▸ **WHAT TO PRODUCE**
A stretch of the entries below is to be set down exactly, running from the line with "Given: Open kintone 日付(日付) dropdown" through the line with "Screen dimensions: 900x685", both included, and no other line.

[Opening INPUT DATA section]

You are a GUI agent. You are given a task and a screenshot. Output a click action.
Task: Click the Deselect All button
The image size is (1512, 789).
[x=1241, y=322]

[Closing INPUT DATA section]
[Opening INPUT DATA section]

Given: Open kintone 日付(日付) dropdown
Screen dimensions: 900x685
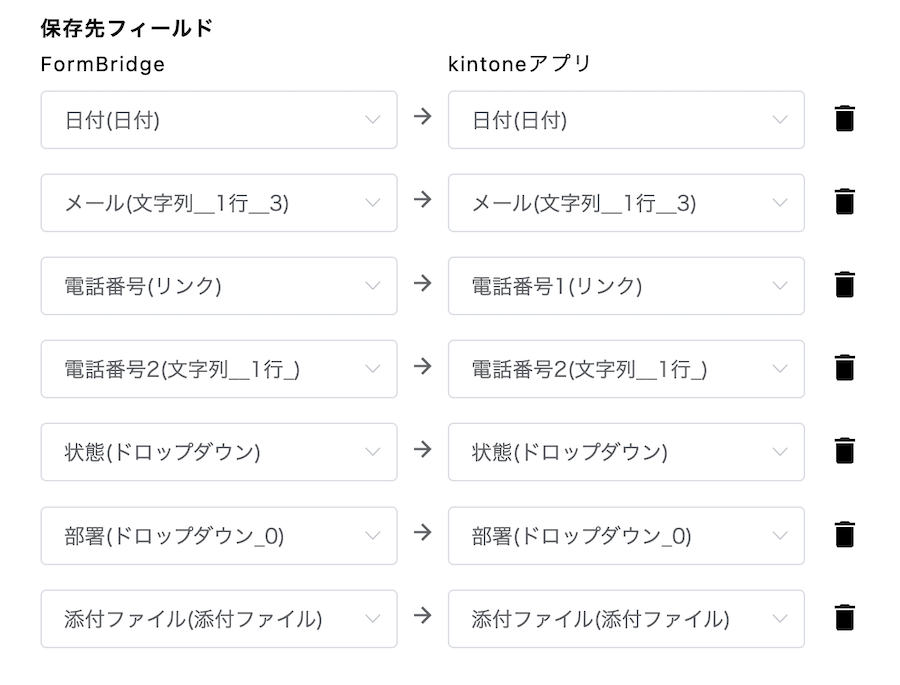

[Closing INPUT DATA section]
[Opening INPUT DATA section]

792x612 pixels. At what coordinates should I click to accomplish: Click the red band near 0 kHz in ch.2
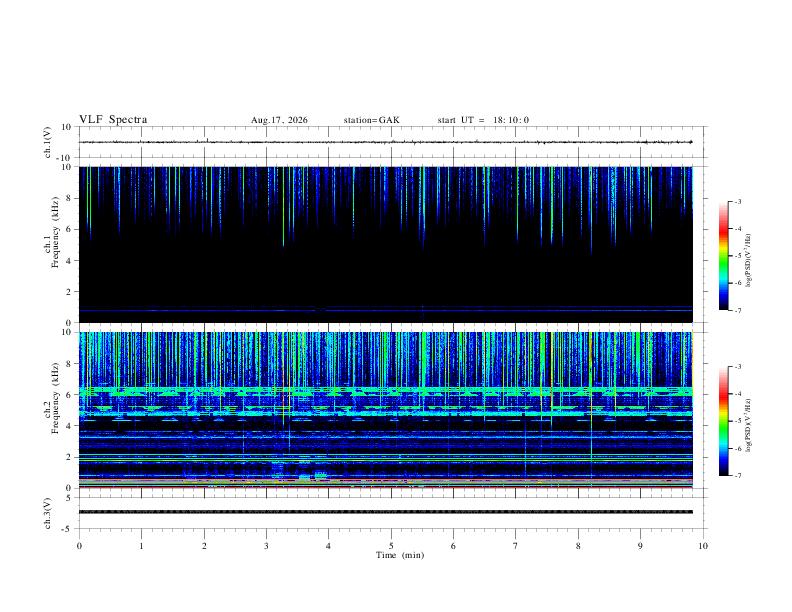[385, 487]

[Closing INPUT DATA section]

▸ **RESPONSE TO THIS TASK**
Given: Open kintone 日付(日付) dropdown
Screen dimensions: 900x685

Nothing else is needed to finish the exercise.